Kontak diplomatik antara Siam dan Kerajaan Melayu mungkin merupakan bagian yang paling menarik dari surat ini. Dunia Asia Tenggara adalah salah satu dari “pusat berbagai kegiatan diplomasi”. [7] Sayang sekali, banyak dari korespondensi surat-surat diplomatik antara kerajaan-kerajaan Melayu, Jawa, Siam, dan lainnya telah punah. Hal ini membuat tidak mungkin untuk mengestimasi – apa lagi  memvisualisasikannya dengan menggunakan teknologi modern – frekuensi dan sifat kontak-kontak tersebut. Bisa terlihat dari proyek “surat-surat diplomatik” di laman Sejarah Nusantara bahwa Batavia selalu menjadi pusat aktivitas diplomasi. Namun sebenarnya, Batavia lebih baik dilihat hanya sebagai salah satu pusat diplomasi, walaupun merupakan pusat yang sangat penting

 

Sumber Rujukan

• Van der Cruysse, Dirk, Louis XIV et le Siam. Paris: Fayard, 1991 (diterjemahkan oleh Michael Smithies dengan judul Siam and The West 1500-1700). Chiang Mai: Silkworm Books, 2002.

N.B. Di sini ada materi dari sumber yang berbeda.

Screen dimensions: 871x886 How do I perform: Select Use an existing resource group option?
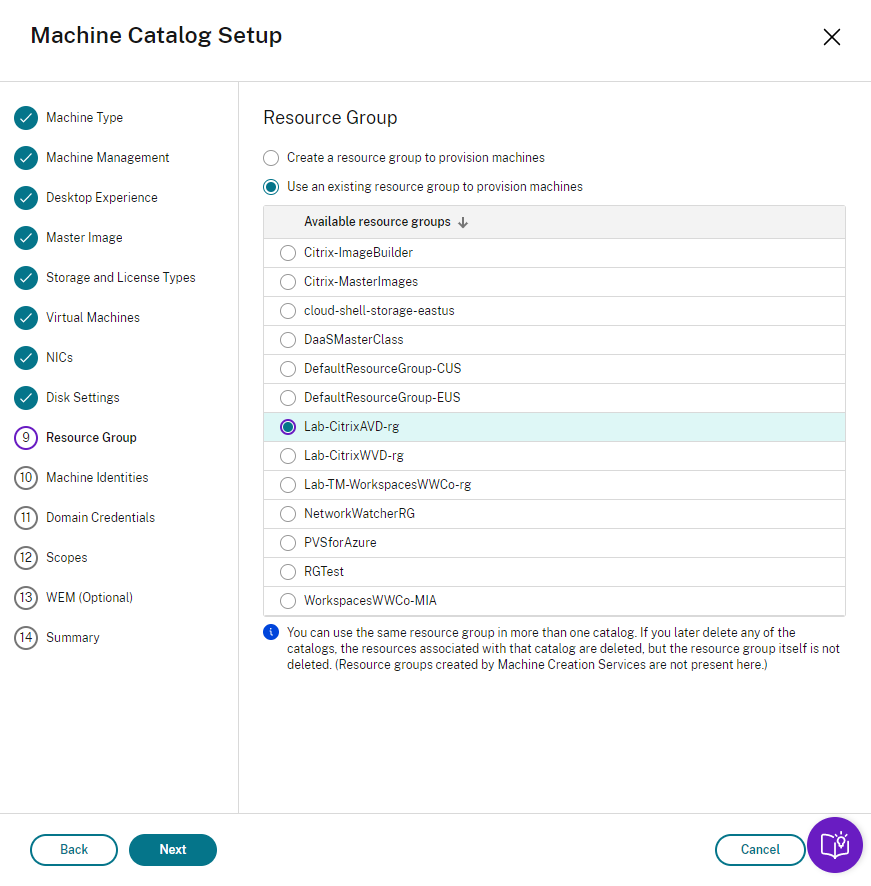271,187
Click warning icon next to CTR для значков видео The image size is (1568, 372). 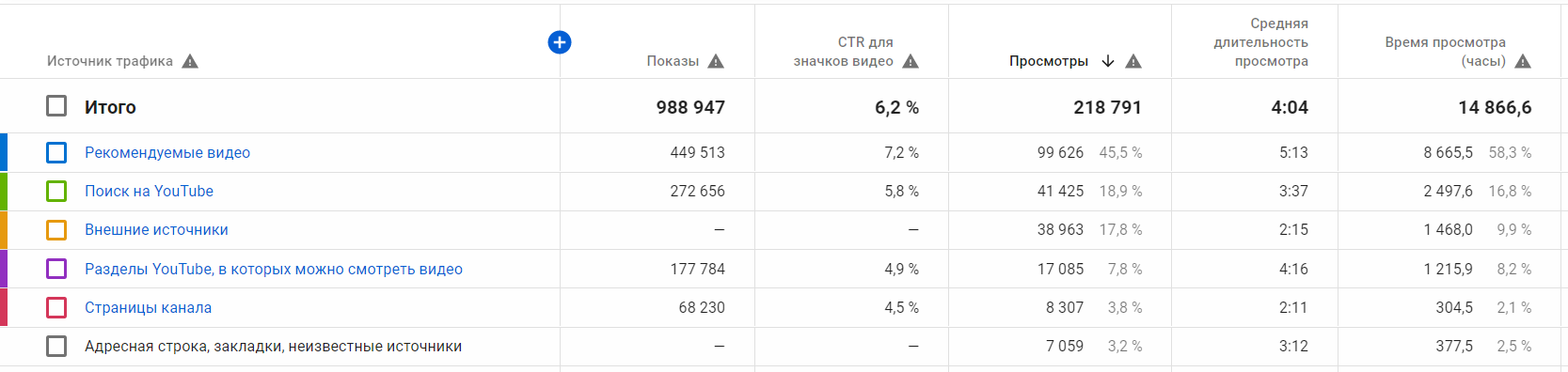click(x=911, y=61)
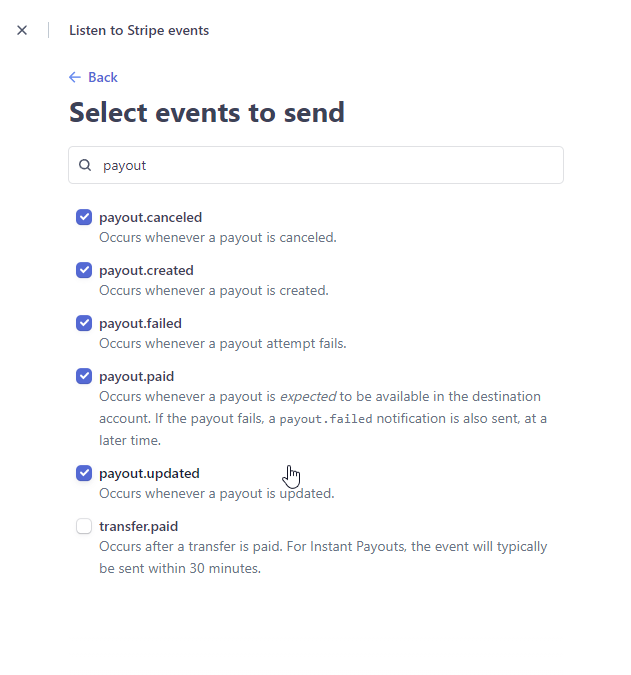Viewport: 631px width, 675px height.
Task: Click the inline payout.failed code text
Action: click(x=326, y=419)
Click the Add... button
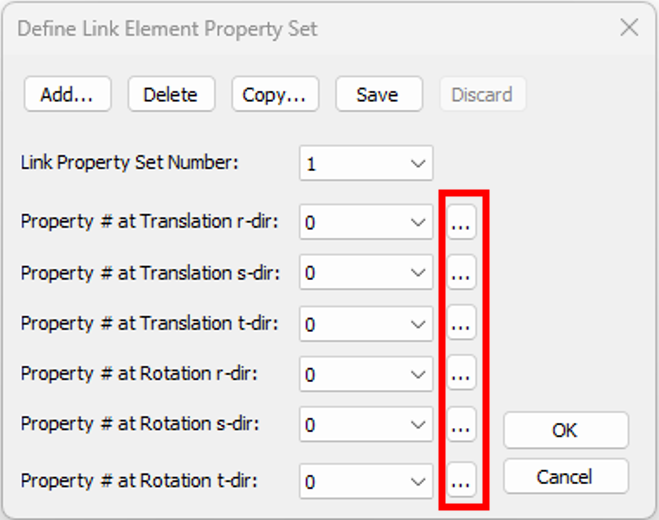659x520 pixels. click(x=68, y=94)
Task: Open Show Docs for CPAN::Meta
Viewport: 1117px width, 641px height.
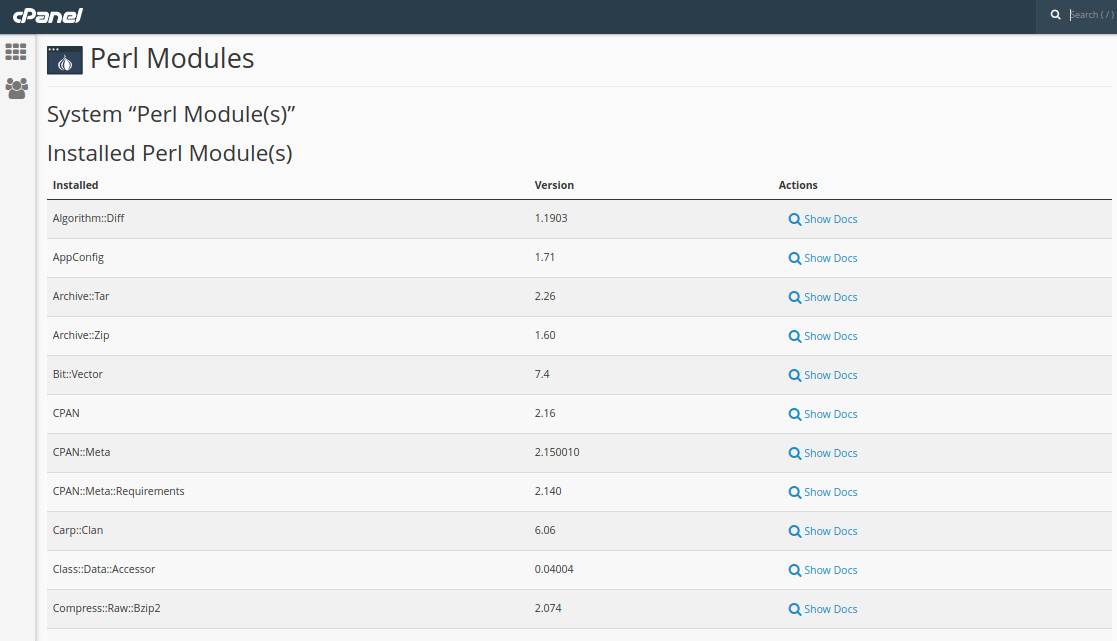Action: (x=830, y=453)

• Guy Tachard, A Relation to the Voyage to Siam Performed by Six Jesuits, sent by the French King, to the Indies and China, in the Year, 1685. Diterbitkan oleh Itineraria Asiatica, Thailand Jilid II, Bangkok: Orchid Press, 1999.

• Bhawan Ruangsilp, Dutch East India Company Merchants at the Court of Ayutthaya: Dutch Perceptions of the Thai Kingdom, c. 1604-1765. Leiden: Brill, 2007.

-----

[1] Kontrak ditandatangani tanggal 14 November 1689, lihat Corpus Diplomaticum, jilid 3 (1676-1691),hlm. 473-479.

[2] ANRI, Catatan Harian Kastel Batavia, nomor 2503, fol. 563.

[3] ANRI, Catatan Harian Kastel Batavia, nomor 2504, fol. 2-8.

[4] ANRI, Catatan Harian Kastel Batavia, nomor 2504, fol. 125-153.

[5] Bhawan Ruangsilp, Dutch East India Company Merchants at the Court of Ayutthaya: Dutch Perceptions of the Thai Kingdom, c. 1604-1765 (Leiden: Brill, 2007), hlm. 156-157.

[6] Lihat Dokumen Harta Karun 18, pendahuluan oleh Bhawan Ruangslip.

[7] Ini adalah parafrase penulis (H.E. Niemeijer) dari konsep “multiple centres of authority”oleh Barnard.

Hendrik E. Niemeijer, “Surat dari Phrakhlang atas nama Raja Siam Phetracha (memerintah, 1688-1703) kepada Pemerintah Agung, 12 Februari 1689” dan jawaban dari Batavia, 4 mei 1689. Dalam: Harta Karun.Khazanah Sejarah Indonesia dan Asia-Eropa dari Arsip VOC di Jakarta, dokumen 19.Jakarta: Arsip Nasional Republik Indonesia, 2016.